Blind Speech Separation with GCC-NMF: Demo

Sean UN Wood, September 2016

Abstract

This iPython Notebook is a demo of GCC-NMF blind source separation algorithm, combining:

  • Non-negative matrix factorization (NMF): unsupervised dictionary learning algorithm
  • Generalized cross-correlation (GCC): source localization method

Separation is performed directly on the stereo mixture signal using no additional data:

  • An NMF dictionary is first learned from the left and right mixture spectrograms, concatenated in time.
  • Dictionary atoms are then attributed to individual sources over time according to their time difference of arrival (TDOA) estimates, defining a binary coefficient mask for each source.
  • Masked coefficients are then used to reconstruct each source independently.
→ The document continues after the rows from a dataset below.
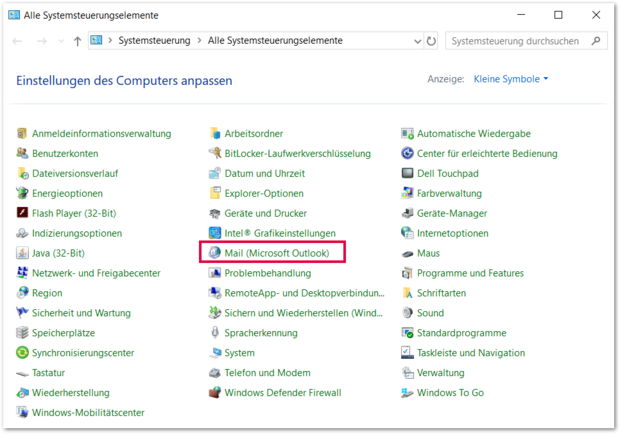
Task: Open Mail (Microsoft Outlook) icon
Action: tap(215, 253)
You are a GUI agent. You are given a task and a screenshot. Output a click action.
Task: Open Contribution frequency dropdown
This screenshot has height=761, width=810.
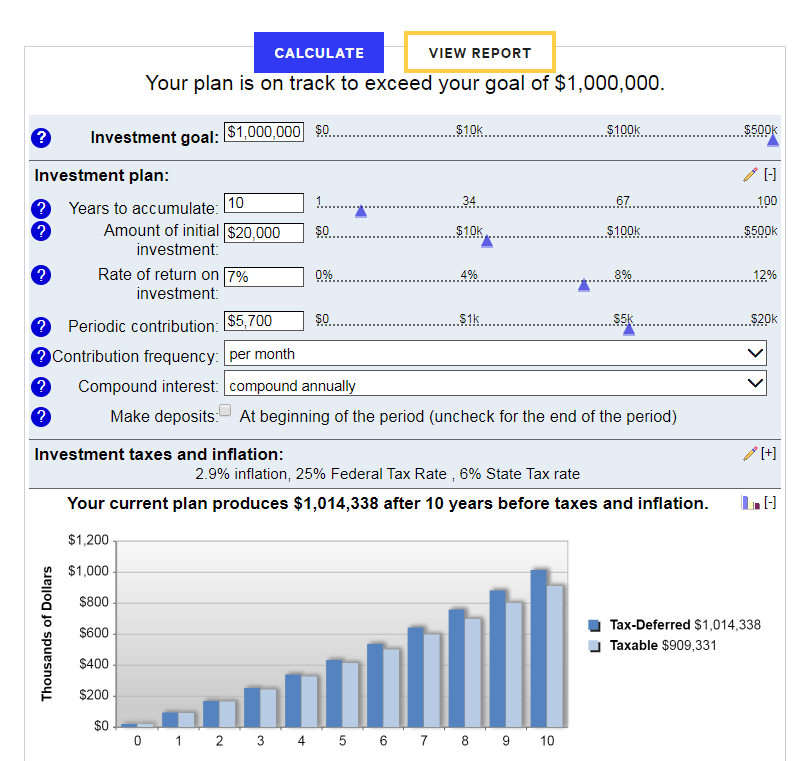click(x=495, y=354)
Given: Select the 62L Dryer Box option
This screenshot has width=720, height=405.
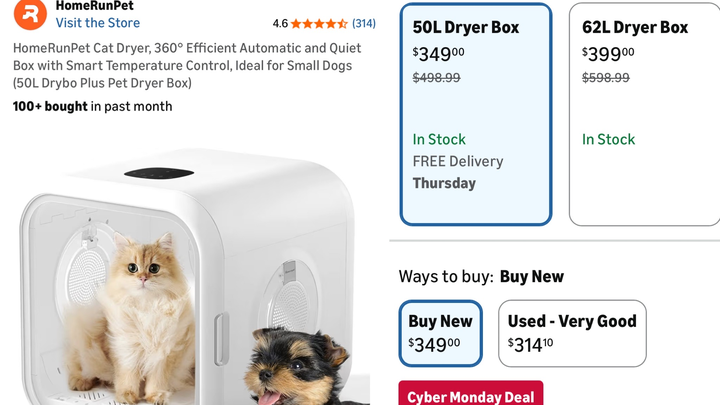Looking at the screenshot, I should pyautogui.click(x=644, y=114).
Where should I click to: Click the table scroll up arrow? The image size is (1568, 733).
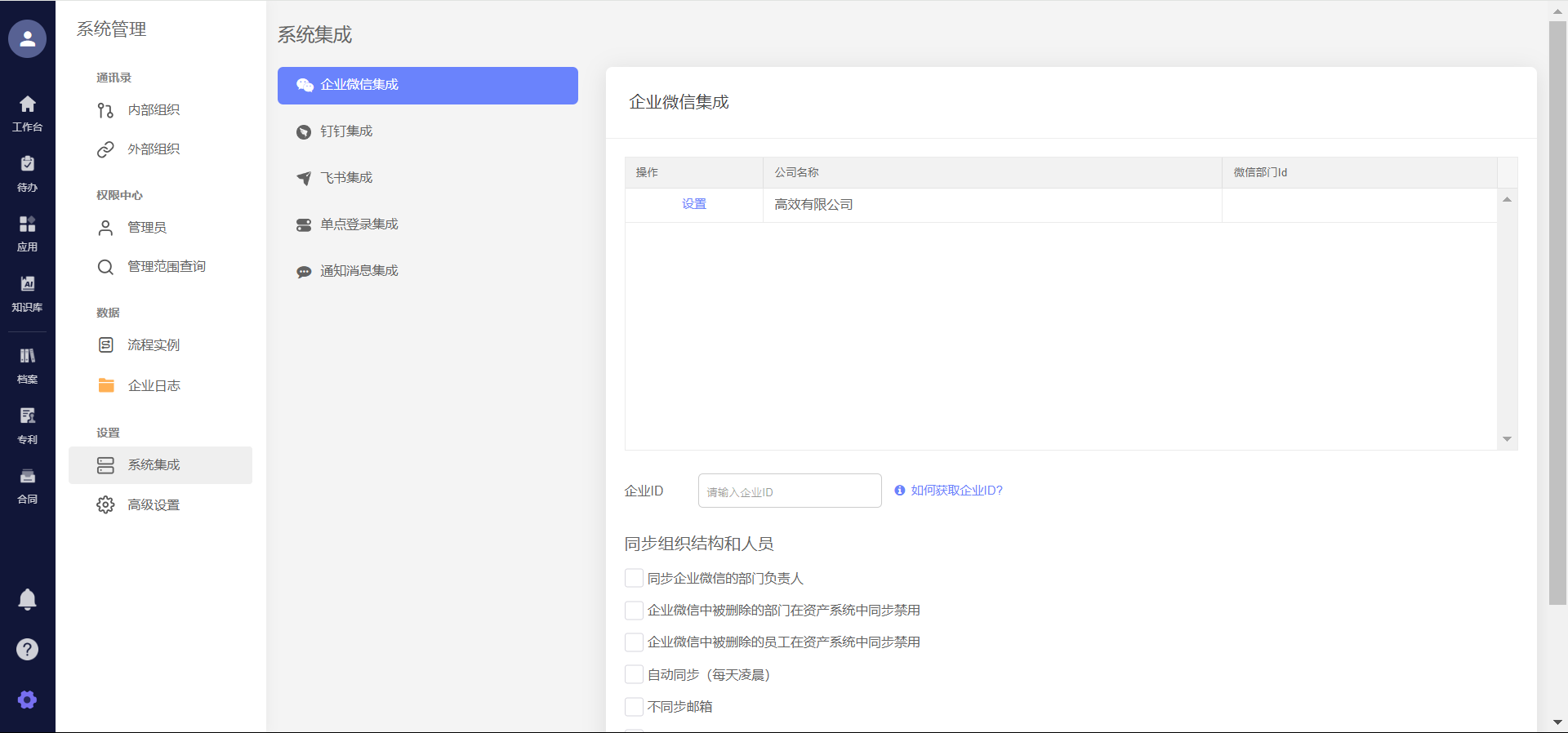[x=1507, y=199]
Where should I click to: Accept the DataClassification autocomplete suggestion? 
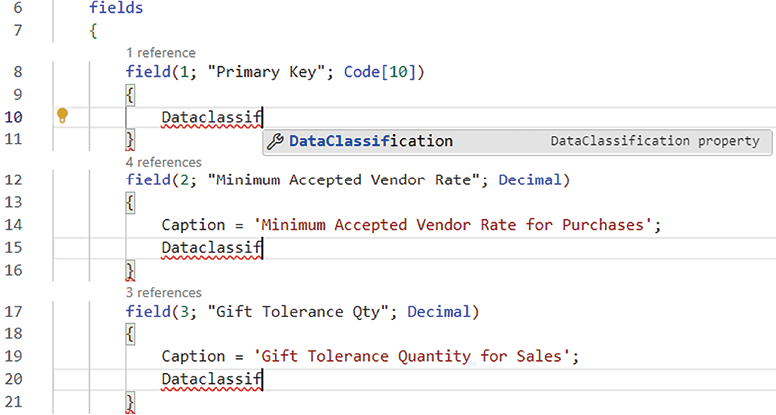pyautogui.click(x=517, y=142)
This demo separates the speech sources from the data/dev1_female3_liverec_130ms_1m_mix.wav mixture, taken from the SiSEC 2016 Underdetermined speech mixtures "dev1" dataset, and saves results to the data directory.

Overview

  1. Preliminary setup
  2. Input mixture signal
  3. Complex mixture spectrogram
  4. GCC-PHAT source localization
  5. NMF decomposition
  6. GCC-NMF coefficient mask generation
  7. Source spectrogram estimates reconstruction
  8. Source signal estimates reconstruction

1. Preliminary setup

Python imports


In [1]:
from gccNMF.gccNMFFunctions import *
from gccNMF.gccNMFPlotting import *

from IPython import display

%matplotlib inline

Parameter definitions


In [2]:
# Preprocessing params
windowSize = 1024
fftSize = windowSize
hopSize = 128
windowFunction = hanning

# TDOA params
numTDOAs = 128

# NMF params
dictionarySize = 128
numIterations = 100
sparsityAlpha = 0

# Input params    
mixtureFileNamePrefix = '../data/dev1_female3_liverec_130ms_1m'
microphoneSeparationInMetres = 1.0
numSources = 3

2. Input mixture signal

Load mixture signal from the wav file


In [3]:
mixtureFileName = getMixtureFileName(mixtureFileNamePrefix)
stereoSamples, sampleRate = loadMixtureSignal(mixtureFileName)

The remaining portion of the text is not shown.